Mandamus. Johnson Superior Court. Before Judge Douglas.
This case concerns the fee and expenses of counsel appointed in a death penalty case. Appellants Straughan & Straughan are attorneys from the Oconee Judicial Circuit who occasionally do work in the Dublin Judicial Circuit. In the fall of 1989, appellants were contacted by a superior court judge from the Dublin Circuit and the judicial administrator for that circuit and asked to enter a proposal as to the fee they would require for representation of the defendant in a death penalty case in Johnson County. 1 Appellants proposed a fee of $17,500 which was not accepted. However, the judge again contacted appellants concerning the case, asking appellants to handle the defense of the case based upon the fee arrangement set forth below:
You will receive a total of $15,000. fee, plus $2,500. unaccounted expenses, which will cover the trial and all State appeals. Should additional expenses be required, an accounting for the $2,500. will be made to the Court.
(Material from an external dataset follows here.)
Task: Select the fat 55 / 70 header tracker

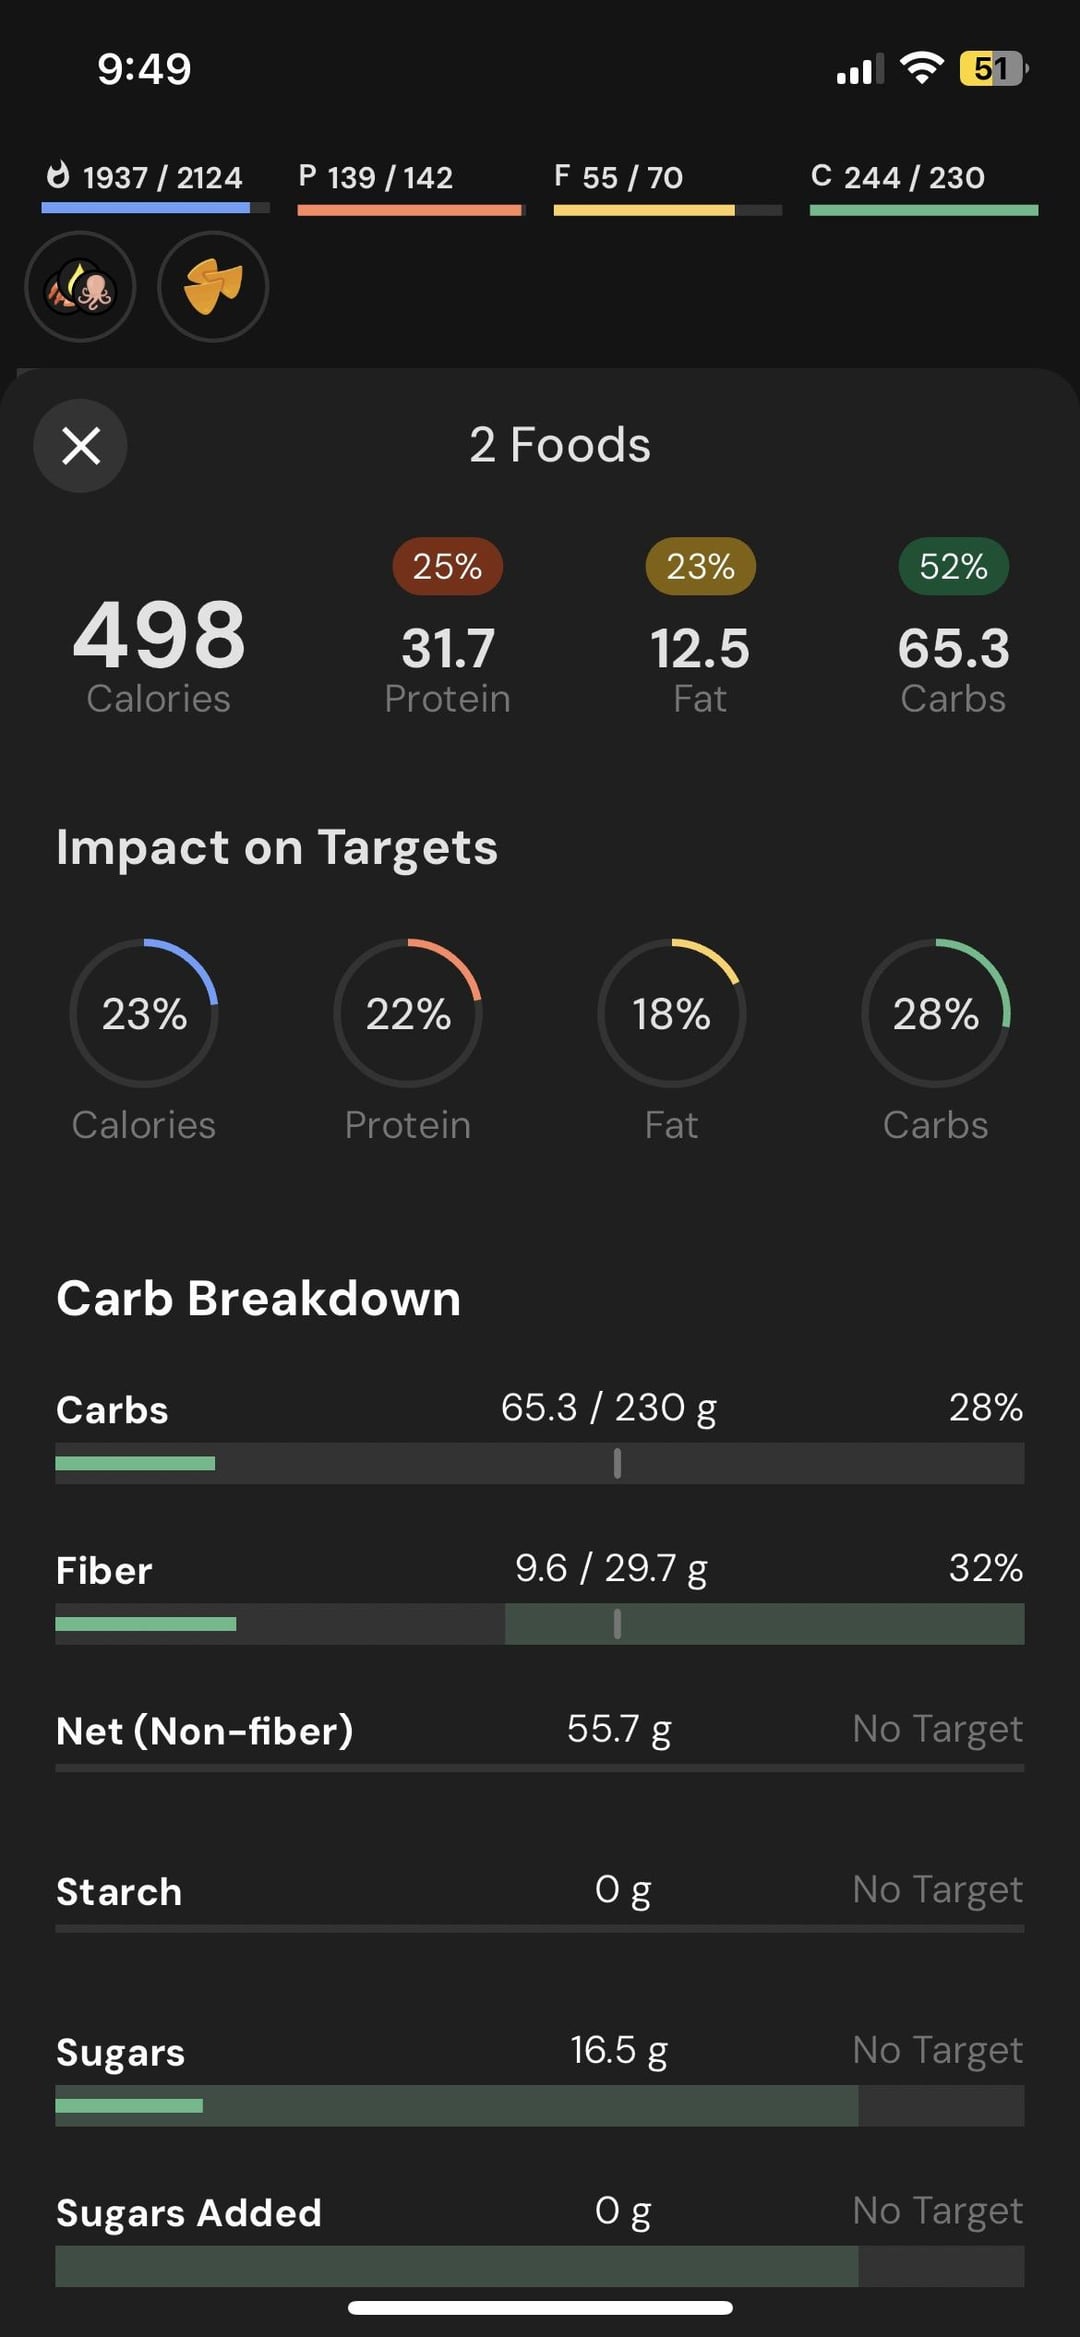Action: pyautogui.click(x=667, y=186)
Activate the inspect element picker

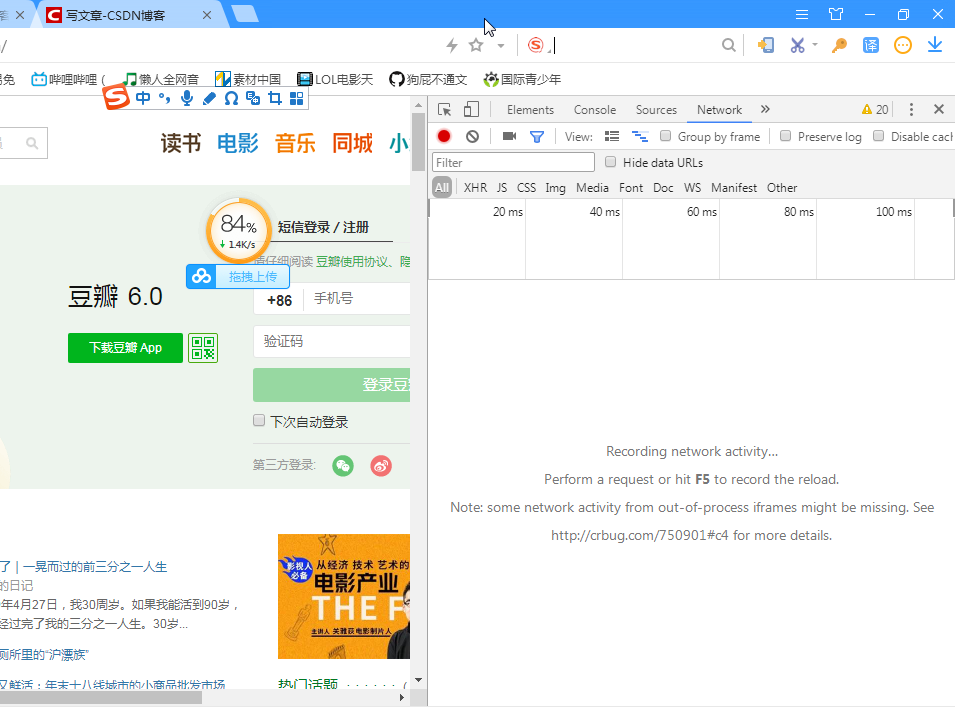pos(445,110)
Payments of these sums are to have prior court approval in writing and generally as follows:
1) $5,000. and $2,500. expenses upon acceptance of the appointment; 2) $5,000. on fee upon completion of Pre-Trial proceedings and motions; and 3) $5,000. upon completion of the trial.
Appellants agreed to the proposed fee arrangement. A court order was entered on November 16, 1989, appointing appellants as counsel and they proceeded in the representation of the defendant and the preparation of his defense.
On February 23, 1990, the State withdrew its notice of intent to seek the death penalty and the defendant pled guilty, receiving a life sentence. Also on February 23, 1990, appellants presented Johnson County with their final bill for $10,000, the remaining amount to which appellants contend they are entitled pursuant to their fee agreement with appellee.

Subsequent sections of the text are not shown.